▶ **SET PROBLEM**
Reproduce all of the records below, substituting "screen capture" for "screenshot" everywhere it appears and changing nothing else. Omit the pictures from your answer.

Records on locating elements in screenshots
########

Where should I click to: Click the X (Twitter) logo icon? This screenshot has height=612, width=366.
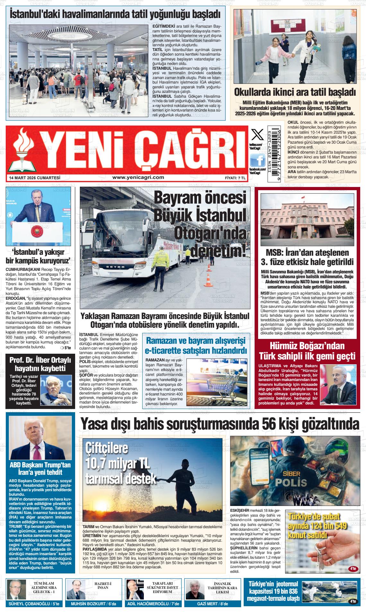257,134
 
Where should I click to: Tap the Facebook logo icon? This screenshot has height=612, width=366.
257,160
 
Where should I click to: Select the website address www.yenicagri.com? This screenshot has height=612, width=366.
138,177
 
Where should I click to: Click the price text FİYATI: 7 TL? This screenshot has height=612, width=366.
235,178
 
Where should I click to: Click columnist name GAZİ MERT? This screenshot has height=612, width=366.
208,604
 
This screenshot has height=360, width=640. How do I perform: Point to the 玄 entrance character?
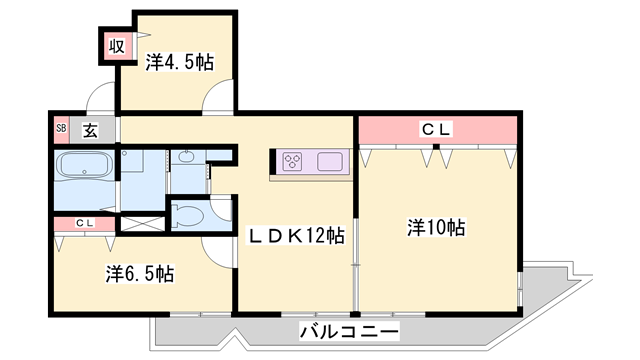click(89, 128)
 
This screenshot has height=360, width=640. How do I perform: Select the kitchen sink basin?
click(330, 160)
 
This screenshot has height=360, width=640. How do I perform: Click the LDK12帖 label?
click(297, 236)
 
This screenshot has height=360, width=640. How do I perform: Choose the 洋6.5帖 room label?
click(140, 272)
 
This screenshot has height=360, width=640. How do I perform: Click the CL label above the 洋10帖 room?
click(436, 128)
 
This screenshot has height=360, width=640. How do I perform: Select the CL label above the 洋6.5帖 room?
click(84, 224)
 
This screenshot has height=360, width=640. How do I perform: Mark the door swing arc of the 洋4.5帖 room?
click(215, 99)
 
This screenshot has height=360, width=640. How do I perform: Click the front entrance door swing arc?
click(101, 100)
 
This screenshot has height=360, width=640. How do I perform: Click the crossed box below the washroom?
click(139, 223)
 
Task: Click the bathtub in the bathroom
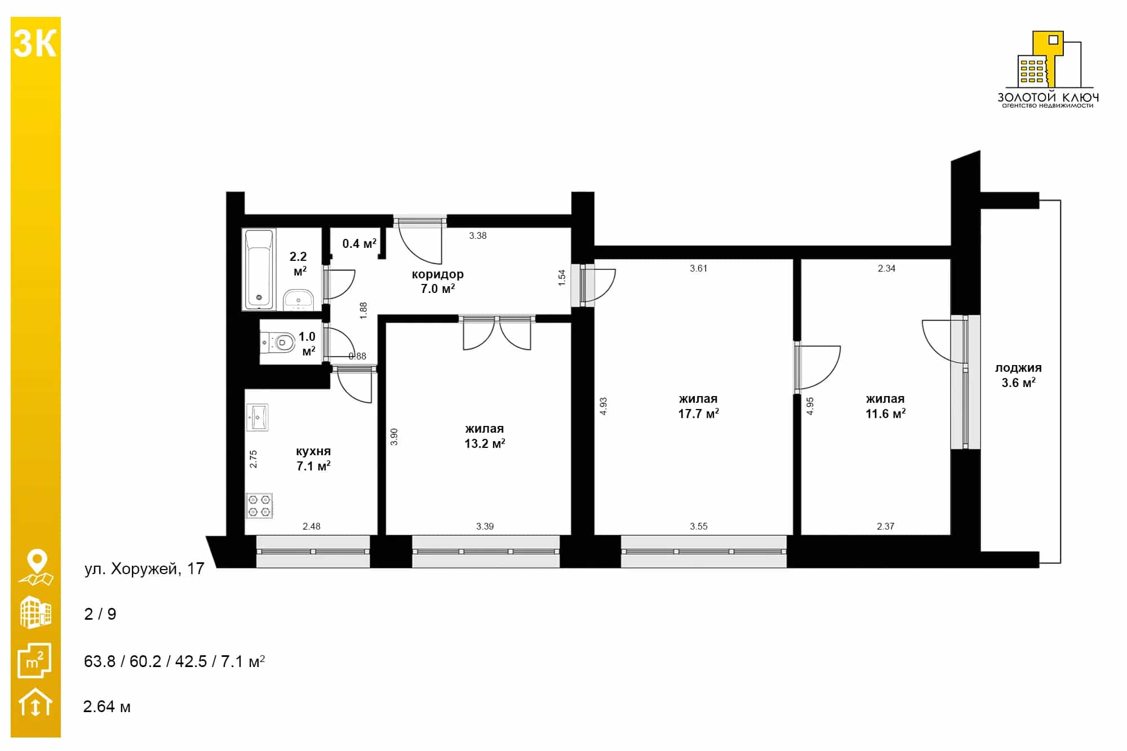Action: [259, 269]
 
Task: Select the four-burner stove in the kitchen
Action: [259, 505]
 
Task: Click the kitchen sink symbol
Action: [257, 417]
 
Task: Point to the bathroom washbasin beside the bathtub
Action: [298, 300]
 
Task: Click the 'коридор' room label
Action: [438, 274]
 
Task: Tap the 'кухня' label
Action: [313, 451]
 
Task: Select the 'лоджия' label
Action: [1018, 368]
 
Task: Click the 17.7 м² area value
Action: [698, 414]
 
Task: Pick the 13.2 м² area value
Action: [485, 443]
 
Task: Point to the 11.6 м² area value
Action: [885, 414]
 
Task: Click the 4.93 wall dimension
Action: [604, 406]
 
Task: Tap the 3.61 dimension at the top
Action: [698, 268]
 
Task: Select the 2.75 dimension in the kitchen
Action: [254, 459]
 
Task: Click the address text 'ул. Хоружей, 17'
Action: [144, 569]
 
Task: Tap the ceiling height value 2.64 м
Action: [107, 706]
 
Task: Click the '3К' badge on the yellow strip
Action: [35, 43]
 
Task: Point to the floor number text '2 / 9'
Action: [100, 614]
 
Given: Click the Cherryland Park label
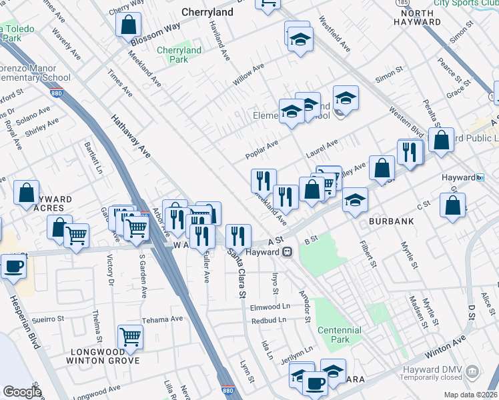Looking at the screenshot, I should (x=179, y=55).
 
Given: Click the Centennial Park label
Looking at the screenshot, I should (x=339, y=335).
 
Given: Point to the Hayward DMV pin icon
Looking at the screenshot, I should (x=472, y=371).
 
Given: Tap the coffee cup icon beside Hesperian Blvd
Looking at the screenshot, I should (x=13, y=267).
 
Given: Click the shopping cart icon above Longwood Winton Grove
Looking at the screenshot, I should (x=130, y=337).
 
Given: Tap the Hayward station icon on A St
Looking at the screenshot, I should (x=288, y=252).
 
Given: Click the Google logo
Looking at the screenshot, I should (x=22, y=392).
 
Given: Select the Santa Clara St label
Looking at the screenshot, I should (x=239, y=274).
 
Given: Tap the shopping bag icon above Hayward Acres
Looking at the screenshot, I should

########

▶ **OUTPUT FOR THIS TASK**
Where should I click to: Click the X (Twitter) logo icon? This screen capture has height=612, width=366.
257,134
 
Where should I click to: Tap the Facebook logo icon? This screen capture has height=612, width=366.
257,160
 
Where should I click to: Select the website address www.yenicagri.com? This screen capture has height=612, width=366.
138,177
 
Where should I click to: Click the price text FİYATI: 7 TL? This screen capture has height=612, width=366.
235,178
 
Where should I click to: Click columnist name GAZİ MERT? This screen capture has height=612, width=366.
208,604
 
This screen capture has height=360, width=640. How do I perform: Point to the 玄 entrance character?
click(89, 128)
 
This screen capture has height=360, width=640. How do I perform: Select the kitchen sink basin?
click(330, 160)
 
This screen capture has height=360, width=640. How do I perform: Click the LDK12帖 label?
click(297, 236)
 
This screen capture has height=360, width=640. How do I perform: Choose the 洋6.5帖 room label?
click(140, 272)
 
This screen capture has height=360, width=640. How do I perform: Click the CL label above the 洋10帖 room?
click(436, 128)
 
This screen capture has height=360, width=640. How do I perform: Select the CL label above the 洋6.5帖 room?
click(84, 224)
 
This screen capture has height=360, width=640. How do I perform: Mark the door swing arc of the 洋4.5帖 room?
click(215, 99)
 
This screen capture has height=360, width=640. How do I perform: Click the front entrance door swing arc?
click(101, 100)
 
This screen capture has height=360, width=640. How do I perform: Click the crossed box below the washroom?
click(139, 223)
 
Task: Click the bathtub in the bathroom
Action: [259, 269]
 
Task: Select the four-burner stove in the kitchen
Action: [259, 505]
 
Task: Click the kitchen sink symbol
Action: [257, 417]
 
Task: Point to the bathroom washbasin beside the bathtub
Action: [298, 300]
 
Task: Click the 'коридор' room label
Action: [438, 274]
 
Task: Tap the 'кухня' label
Action: [313, 451]
 
Task: Select the 'лоджия' label
Action: [1018, 368]
 
Task: Click the 17.7 м² area value
Action: [698, 414]
 
Task: Pick the 13.2 м² area value
Action: [485, 443]
 
Task: Point to the 11.6 м² area value
Action: [885, 414]
 
Task: Click the 4.93 wall dimension
Action: [604, 406]
 
Task: Tap the 3.61 dimension at the top
Action: [698, 268]
 
Task: Select the 2.75 dimension in the kitchen
Action: [254, 459]
 
Task: Click the address text 'ул. Хоружей, 17'
Action: [144, 569]
 
Task: Tap the ceiling height value 2.64 м
Action: [107, 706]
 
Task: Click the '3К' badge on the yellow strip
Action: [35, 43]
 
Task: Point to the floor number text '2 / 9'
Action: [100, 614]
 
Given: Click the Cherryland Park label
Looking at the screen capture, I should (x=179, y=55).
 
Given: Click the Centennial Park label
Looking at the screen capture, I should (x=339, y=335).
 
Given: Point to the Hayward DMV pin icon
Looking at the screen capture, I should (x=472, y=371).
 
Given: Tap the coffee cup icon beside Hesperian Blvd
Looking at the screen capture, I should (x=13, y=267).
 
Given: Click the shopping cart icon above Longwood Winton Grove
Looking at the screen capture, I should (x=130, y=337).
 
Given: Tap the Hayward station icon on A St
Looking at the screen capture, I should (x=288, y=252).
 
Given: Click the Google logo
Looking at the screen capture, I should (x=22, y=392).
 
Given: Select the Santa Clara St label
Looking at the screen capture, I should (x=239, y=274).
 
Given: Tap the shopping bag icon above Hayward Acres
Looking at the screen capture, I should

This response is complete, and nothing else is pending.